I guess I should say right here that pressure washers and rims should never meet. You don't want to get water inside the rim, remove the LocTite on spoke heads, or get water under the airtight rim tape. You also don't want to risk damaging the bearings by blowing water and grit past the seals on the hub's bearings.

So what to use? Alcohol, a tire plastic, a stiff cloth and some elbow grease.


Valve Cleaning Procedure:

Always clean the valve thoroughly before installing it again. This includes the inside of the valve body, the rubber seal, and the tapered seal that is pressed against the rim-tape. My SO bought a set of stainless steel straws (a little hard on the teeth IMHO) at BigLots and they came with a cleaning brush, but I see Amazon sells these brushes stand-alone.
 

Used valve body. What a tiny passage!

I prefer to clean the seals with my finger tips. For the black one pictured above, use the stippled nut that holds the valve closed to turn the stalk counter-clockwise (the "Open" direction) while holding the seal between your index finger and thumb, (or whatever method you prefer) and just rub the sealant off as gently as possible. Those are some very delicate seals, so tread lightly.

New valve. White Teflon & black rubber seals showing


Given that all the air or CO2 you'll ever put in your tires has to go through this very small passage, it should be obvious how important it is to keep both this and the stem clean. It's also the reason I had to use all High-Flow connections and couplers on my 120psi air-compressor system to insure a quick bead-seat, which it does without fail.

SS drinking straw cleaning brush


White plastic bead on tip is go/no-go sizing device

 

Damaged Goods:

Though I'm pretty sure this tire could be mounted and it would hold air, it has a lot of damage, especially to the bead area. The threads showing through almost everywhere on the sidewalls are disturbing, as are the strings/chords/fibers showing through on the inside of the casing. There's also quite a bit of rubber missing from the ribbed area that runs from the center to the bead on the inside of the tire casing.

Those ribs are probably one reason this tire has such low rolling resistance, and give the tire such good sidewall strength even when going flat. By contrast, the inside of Schwalbe's tire looked like a golf ball, with thousands of tiny dimples.

I'm sure some of the damage you see here was done by the pressure washer, but given that Conti's TLs always let go of the bead, there's no option of injecting more sealant without having to re-seat the bead on top of old sealant, or remove the tire and clean everything thoroughly and then reinstall the tire - which I still think is the best option. 

Lots of bead damage



Sidewall and bead both pretty chewed up


Extensive damage to the bead area

This looks like puncture damage

Cracked rubber and loose threads

This could be damage, but the hole looks too clean

Note the casing ribs

Why are these casing threads exposed?

Not the bead surface that engages the rim, but still...

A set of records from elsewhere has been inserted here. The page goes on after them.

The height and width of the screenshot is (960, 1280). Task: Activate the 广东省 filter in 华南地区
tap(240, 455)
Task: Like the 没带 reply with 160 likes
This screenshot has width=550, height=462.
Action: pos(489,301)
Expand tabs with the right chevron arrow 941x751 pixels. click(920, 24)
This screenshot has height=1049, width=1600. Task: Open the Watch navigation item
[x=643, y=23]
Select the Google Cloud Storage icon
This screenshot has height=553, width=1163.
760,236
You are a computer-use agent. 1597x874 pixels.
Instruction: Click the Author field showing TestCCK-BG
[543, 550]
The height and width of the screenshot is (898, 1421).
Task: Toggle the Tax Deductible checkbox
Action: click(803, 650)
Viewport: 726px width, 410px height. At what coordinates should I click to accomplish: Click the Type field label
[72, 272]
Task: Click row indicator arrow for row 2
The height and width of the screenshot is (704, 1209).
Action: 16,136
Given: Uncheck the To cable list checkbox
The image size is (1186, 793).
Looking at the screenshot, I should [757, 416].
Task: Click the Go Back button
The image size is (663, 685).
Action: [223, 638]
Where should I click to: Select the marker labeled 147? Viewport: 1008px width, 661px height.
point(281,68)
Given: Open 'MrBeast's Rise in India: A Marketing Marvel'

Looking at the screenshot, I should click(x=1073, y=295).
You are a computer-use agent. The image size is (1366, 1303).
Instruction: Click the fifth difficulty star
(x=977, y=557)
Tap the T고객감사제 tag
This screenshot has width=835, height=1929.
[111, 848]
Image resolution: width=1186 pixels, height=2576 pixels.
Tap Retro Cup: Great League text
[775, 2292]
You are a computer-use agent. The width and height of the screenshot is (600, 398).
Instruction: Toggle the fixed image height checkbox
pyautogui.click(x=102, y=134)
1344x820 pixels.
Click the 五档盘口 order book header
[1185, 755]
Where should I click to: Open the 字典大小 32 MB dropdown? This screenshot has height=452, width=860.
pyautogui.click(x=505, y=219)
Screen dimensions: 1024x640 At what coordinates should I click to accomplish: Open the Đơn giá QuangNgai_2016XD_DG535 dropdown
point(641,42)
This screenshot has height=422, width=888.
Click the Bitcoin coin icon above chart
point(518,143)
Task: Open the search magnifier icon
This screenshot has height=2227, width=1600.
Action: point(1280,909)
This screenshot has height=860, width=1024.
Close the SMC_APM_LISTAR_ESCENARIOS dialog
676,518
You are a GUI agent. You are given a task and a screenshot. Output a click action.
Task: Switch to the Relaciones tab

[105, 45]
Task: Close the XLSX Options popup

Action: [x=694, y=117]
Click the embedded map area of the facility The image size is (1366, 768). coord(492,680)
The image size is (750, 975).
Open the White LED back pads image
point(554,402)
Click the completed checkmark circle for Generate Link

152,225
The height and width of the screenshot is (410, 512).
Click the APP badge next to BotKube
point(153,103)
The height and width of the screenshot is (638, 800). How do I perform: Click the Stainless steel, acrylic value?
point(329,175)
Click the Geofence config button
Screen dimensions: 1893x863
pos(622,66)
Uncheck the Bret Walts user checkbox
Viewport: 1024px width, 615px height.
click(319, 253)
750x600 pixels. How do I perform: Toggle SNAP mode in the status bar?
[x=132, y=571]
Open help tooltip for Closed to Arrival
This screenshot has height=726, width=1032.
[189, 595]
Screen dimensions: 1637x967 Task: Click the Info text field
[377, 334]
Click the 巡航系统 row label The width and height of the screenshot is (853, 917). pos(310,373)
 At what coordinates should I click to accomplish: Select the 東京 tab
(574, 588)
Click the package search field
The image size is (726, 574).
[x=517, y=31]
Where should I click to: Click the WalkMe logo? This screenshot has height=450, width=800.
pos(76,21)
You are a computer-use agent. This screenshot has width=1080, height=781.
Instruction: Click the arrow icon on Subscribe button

Sidewall chords showing around the entire tire

Note tread-wear dimples


I think you can see why I chose not to remount this tire. I am keeping it as a spare, but you can see, it is far from being used up based on the tread-wear dimples. My only consolation is that this tire did yeoman's work for almost a year and performed brilliantly.

I still think the Conti5kTL is the best thing going, but I would like to see some guidance from Conti about cleaning, mounting and caring for their TL tire, and hopefully, find a way to get the bead to hang on at zero pressure. To that end, I hope someone from Conti reads this report and the company responds in a helpful way. I'm a huge fan of the tire, but groping around for solutions to problems is getting tedious.

Cheers!

PS:
Thirty mile ride today and happy to report the new tires roll better, soak up bumps better, and do a better job of killing road-buzz. As much as I like the wear dimples, I'm going to set my own minimums for these tires based on visual inspection and road feel. I have no doubt a 25mm on my back wheel would wear out long before these became issues, but not on the front wheel. Very happy with my decision to replace the tire. Already ordered another 25mm as a spare. The old tire is getting tossed.

Also should report, it may be the Stan's Race Sealant, but the tire lost ZERO psi over the last 48hrs. That's a first for ANY tire for me.